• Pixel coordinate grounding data
■ ■ ■ ■ ■ ■ ■
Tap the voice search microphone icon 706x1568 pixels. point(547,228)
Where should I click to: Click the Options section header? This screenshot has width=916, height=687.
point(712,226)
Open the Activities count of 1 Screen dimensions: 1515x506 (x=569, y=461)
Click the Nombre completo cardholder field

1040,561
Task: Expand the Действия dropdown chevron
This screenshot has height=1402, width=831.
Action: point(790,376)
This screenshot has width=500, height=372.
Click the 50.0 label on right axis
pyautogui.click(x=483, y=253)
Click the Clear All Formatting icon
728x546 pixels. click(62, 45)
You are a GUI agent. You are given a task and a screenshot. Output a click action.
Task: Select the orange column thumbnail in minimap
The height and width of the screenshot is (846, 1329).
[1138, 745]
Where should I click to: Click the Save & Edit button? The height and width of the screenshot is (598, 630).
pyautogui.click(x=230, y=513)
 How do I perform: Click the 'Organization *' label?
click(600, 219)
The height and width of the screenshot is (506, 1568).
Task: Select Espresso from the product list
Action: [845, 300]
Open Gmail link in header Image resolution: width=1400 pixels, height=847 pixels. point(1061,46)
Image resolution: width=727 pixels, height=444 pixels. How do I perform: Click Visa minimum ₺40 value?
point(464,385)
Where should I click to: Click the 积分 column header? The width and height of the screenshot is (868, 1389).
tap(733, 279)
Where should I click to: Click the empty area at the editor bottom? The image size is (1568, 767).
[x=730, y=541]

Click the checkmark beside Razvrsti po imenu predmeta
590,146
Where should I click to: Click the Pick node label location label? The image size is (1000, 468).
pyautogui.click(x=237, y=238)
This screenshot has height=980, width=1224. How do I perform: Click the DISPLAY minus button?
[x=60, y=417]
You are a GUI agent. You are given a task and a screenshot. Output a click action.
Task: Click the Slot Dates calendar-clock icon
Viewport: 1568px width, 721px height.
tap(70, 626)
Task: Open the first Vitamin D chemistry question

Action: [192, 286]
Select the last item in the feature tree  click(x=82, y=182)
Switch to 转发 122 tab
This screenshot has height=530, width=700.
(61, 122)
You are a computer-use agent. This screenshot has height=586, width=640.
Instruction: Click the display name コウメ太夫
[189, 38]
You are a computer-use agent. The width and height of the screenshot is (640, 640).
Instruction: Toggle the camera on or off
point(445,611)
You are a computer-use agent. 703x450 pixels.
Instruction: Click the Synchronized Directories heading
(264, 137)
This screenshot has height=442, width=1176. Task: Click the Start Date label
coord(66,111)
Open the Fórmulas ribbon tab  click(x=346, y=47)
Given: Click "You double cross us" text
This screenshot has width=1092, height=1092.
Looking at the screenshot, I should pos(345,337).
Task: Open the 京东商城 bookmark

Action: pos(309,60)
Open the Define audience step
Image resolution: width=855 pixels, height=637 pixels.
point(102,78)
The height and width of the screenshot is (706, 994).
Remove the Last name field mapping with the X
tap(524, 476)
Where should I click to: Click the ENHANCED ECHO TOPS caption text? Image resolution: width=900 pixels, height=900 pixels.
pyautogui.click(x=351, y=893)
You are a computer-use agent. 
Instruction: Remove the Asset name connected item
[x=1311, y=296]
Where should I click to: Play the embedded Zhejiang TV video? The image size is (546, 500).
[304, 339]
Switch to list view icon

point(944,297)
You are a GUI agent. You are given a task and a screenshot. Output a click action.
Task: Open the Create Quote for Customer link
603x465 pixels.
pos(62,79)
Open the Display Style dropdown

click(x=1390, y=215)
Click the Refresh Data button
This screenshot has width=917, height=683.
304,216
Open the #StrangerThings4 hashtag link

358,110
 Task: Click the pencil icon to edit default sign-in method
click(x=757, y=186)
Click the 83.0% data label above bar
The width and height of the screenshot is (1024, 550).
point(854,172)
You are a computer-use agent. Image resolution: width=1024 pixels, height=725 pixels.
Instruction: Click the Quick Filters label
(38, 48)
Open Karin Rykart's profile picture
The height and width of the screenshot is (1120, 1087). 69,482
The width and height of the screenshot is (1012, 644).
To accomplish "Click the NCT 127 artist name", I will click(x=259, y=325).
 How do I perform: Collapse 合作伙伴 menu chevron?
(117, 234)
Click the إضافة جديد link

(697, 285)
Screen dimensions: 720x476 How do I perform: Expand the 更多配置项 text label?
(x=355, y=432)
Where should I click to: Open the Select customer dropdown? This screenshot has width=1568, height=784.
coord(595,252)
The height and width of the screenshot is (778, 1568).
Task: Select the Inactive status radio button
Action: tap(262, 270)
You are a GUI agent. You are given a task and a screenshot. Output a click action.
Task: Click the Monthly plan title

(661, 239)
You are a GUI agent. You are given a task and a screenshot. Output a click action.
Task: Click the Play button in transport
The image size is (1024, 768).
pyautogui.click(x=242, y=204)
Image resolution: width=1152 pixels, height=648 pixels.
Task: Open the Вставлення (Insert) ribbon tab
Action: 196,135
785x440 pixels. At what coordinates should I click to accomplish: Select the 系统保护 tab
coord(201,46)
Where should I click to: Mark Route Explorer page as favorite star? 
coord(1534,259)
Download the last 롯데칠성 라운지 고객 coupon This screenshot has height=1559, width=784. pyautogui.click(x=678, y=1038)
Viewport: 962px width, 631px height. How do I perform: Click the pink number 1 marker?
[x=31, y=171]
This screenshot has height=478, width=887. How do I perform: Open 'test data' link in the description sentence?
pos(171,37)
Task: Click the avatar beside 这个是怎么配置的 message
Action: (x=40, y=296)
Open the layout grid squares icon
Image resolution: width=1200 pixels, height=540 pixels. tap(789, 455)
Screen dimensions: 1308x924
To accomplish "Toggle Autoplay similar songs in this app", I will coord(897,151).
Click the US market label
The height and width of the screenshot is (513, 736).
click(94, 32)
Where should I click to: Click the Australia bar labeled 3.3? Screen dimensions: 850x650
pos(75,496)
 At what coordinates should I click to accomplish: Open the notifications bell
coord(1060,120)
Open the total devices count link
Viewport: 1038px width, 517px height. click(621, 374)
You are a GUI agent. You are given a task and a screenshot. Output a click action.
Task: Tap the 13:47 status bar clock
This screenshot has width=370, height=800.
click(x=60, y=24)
■ ■ ■ ■ ■ ■ ■
• Prompt
Bring together all lines in the records where the word "clock" is found.

• Task result
Task: Click the Slot Dates calendar-clock icon
Task: Tap the 13:47 status bar clock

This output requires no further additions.